La maison biscornue
Album publié en 2026 aux éditions Paquet.
Résumé éditeur
D’après l’œuvre Agatha Christie (Crooked House) publiée le 23 mai 1949.

Londres, 1947.
Trois générations de la famille Leonides vivent ensemble sous la direction du riche patriarche Aristide, dans une grande demeure biscornue. Aristide, veuf, s’est remarié avec une très jeune femme. Sa soeur dirige la maison, tandis que sa petite-fille aime Charles Hayward et veut se marier.
Mais tout bascule quand Aristide meurt empoisonné… Le meurtrier ferait-il partie de la famille ?
Sophia fait part à son fiancé Charles Hayward de sa décision de ne pas consentir à l’épouser tant que le meurtrier n’aura pas été appréhendé.

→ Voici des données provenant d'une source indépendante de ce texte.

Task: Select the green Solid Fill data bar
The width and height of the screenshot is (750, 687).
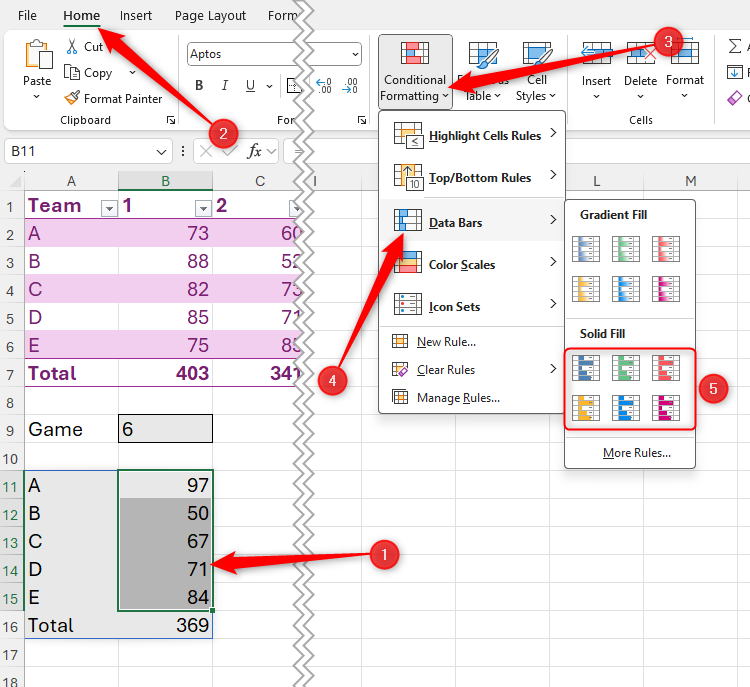Action: coord(625,370)
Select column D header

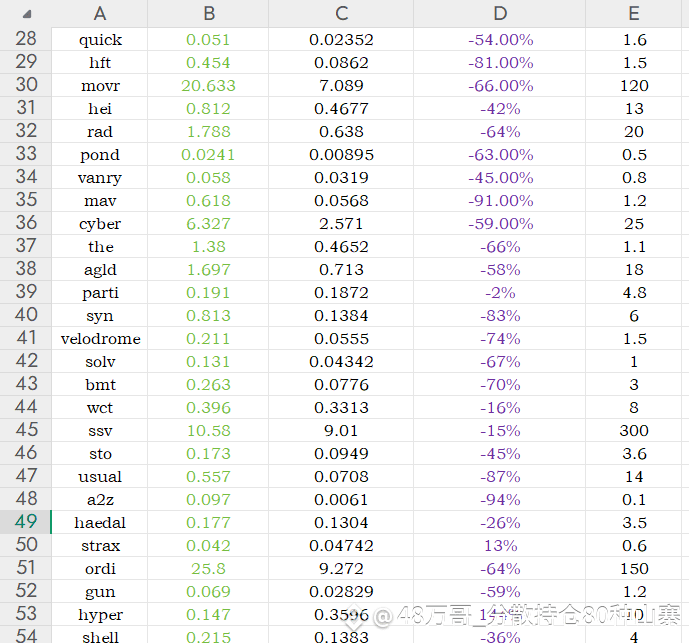point(500,14)
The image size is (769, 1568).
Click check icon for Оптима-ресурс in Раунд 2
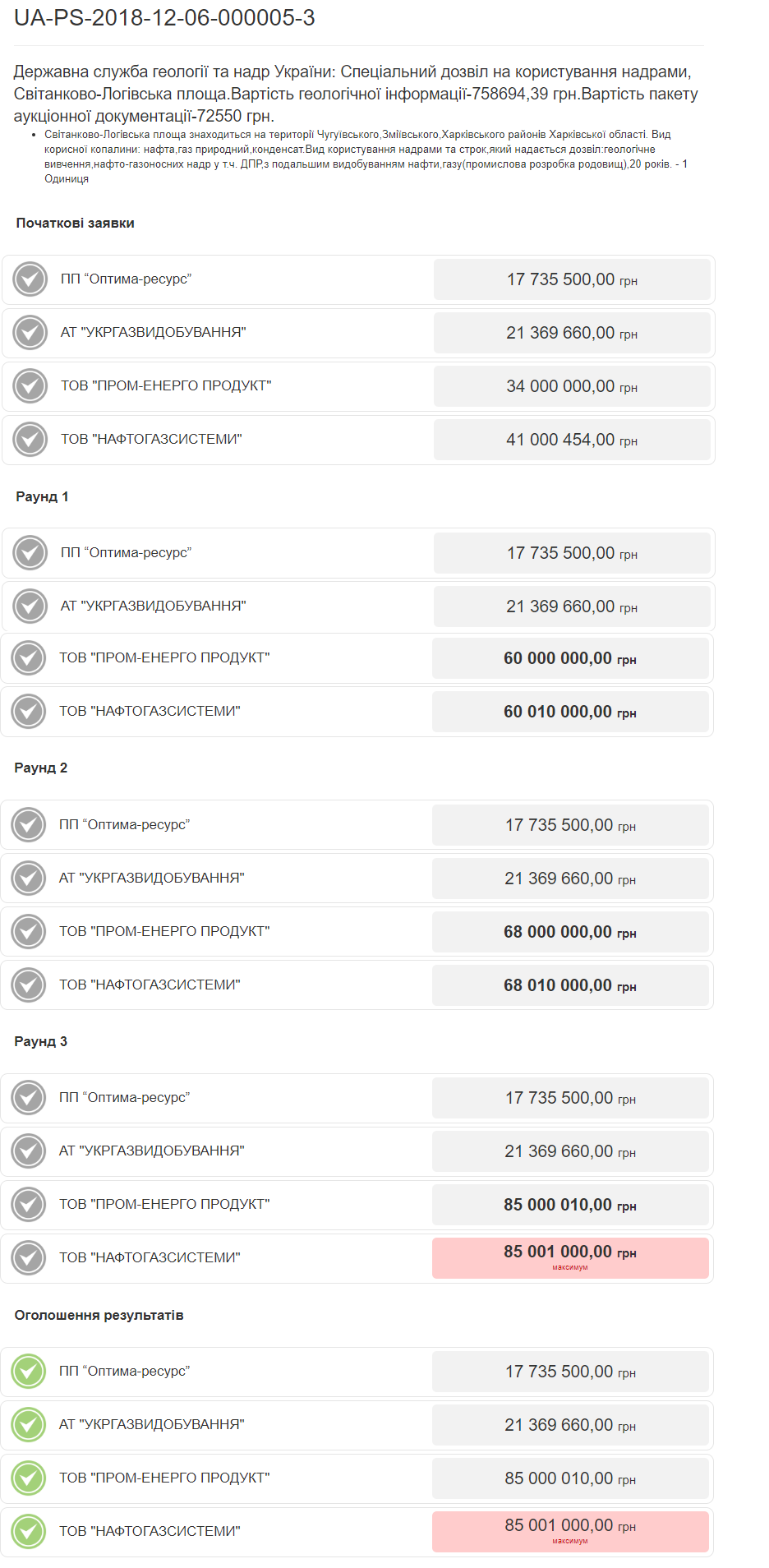tap(29, 825)

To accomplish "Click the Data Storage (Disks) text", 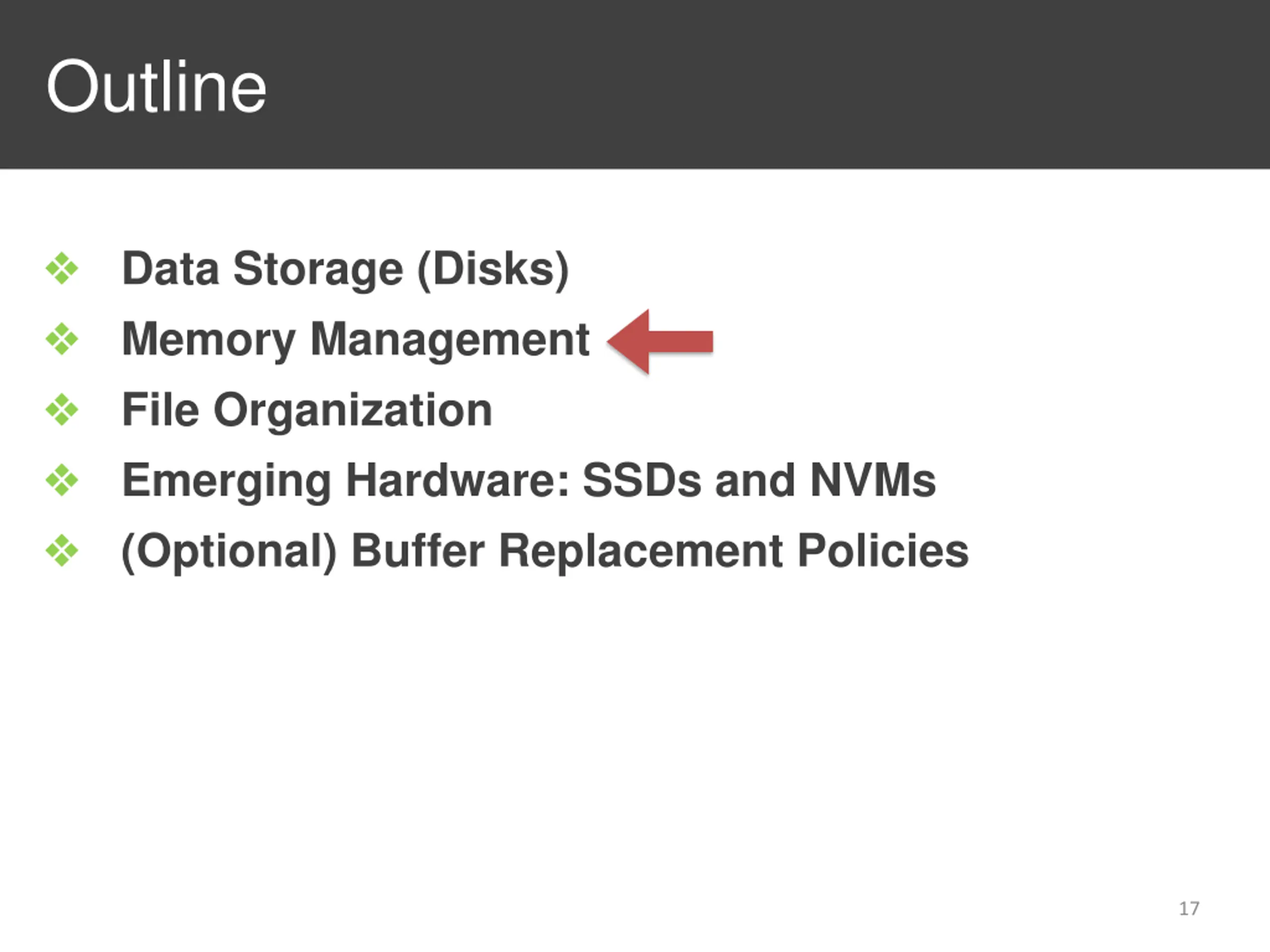I will pyautogui.click(x=345, y=269).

Désespéré de ne pouvoir obtenir sa main, il commence sa propre enquête.
La bd « La maison biscornue » disponible ici
L’avis d’histoiregeobd.com sur la bande dessinée « La maison biscornue »
La Maison biscornue est l’adaptation en one-shot d’un roman policier d’Agatha Christie initialement publié en 1949. Rarissime particularité dans l’œuvre d’Agatha Christie : cette enquête autonome écarte totalement les détectives emblématiques que sont Hercule Poirot et Miss Marple, ce qui lui confère une singularité bienvenue.

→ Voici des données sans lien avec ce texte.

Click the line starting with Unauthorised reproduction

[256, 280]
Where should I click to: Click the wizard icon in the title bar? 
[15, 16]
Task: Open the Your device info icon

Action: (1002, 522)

Agatha Christie elle-même la considérait comme l’une de ses deux œuvres préférées et l’on comprend pourquoi.
Sur le plan narratif, le scénariste Frédéric Brémaud saisit avec acuité ce qui fait la force du roman : un découpage particulièrement homogène, des dialogues explicites et une narration intimiste, pour une enquête riche en rebondissements. Le titre est trompeur : ce n’est pas tant le manoir lui-même qui est biscornu, mais les personnalités tranchées des protagonistes et les relations qui les unissent. Le couple Sophia/Charles se complète remarquablement, tandis qu’une succession de personnages ambigus maintient le lecteur en haleine.

Sur le plan graphique, Alberto Zanon, rompu à l’univers d’Agatha Christie depuis plusieurs albums, impose un trait élégant et précis, ancré dans le Londres d’après-guerre. Coloriste attitré de la collection, Fabien Alquier apporte une palette aux tonalités sourdes et contrastées, qui épouse l’atmosphère étouffante de ce huis-clos familial.
En conclusion, l’album se lit sans lâcher une page, dramatique à souhait et diaboliquement maîtrisé.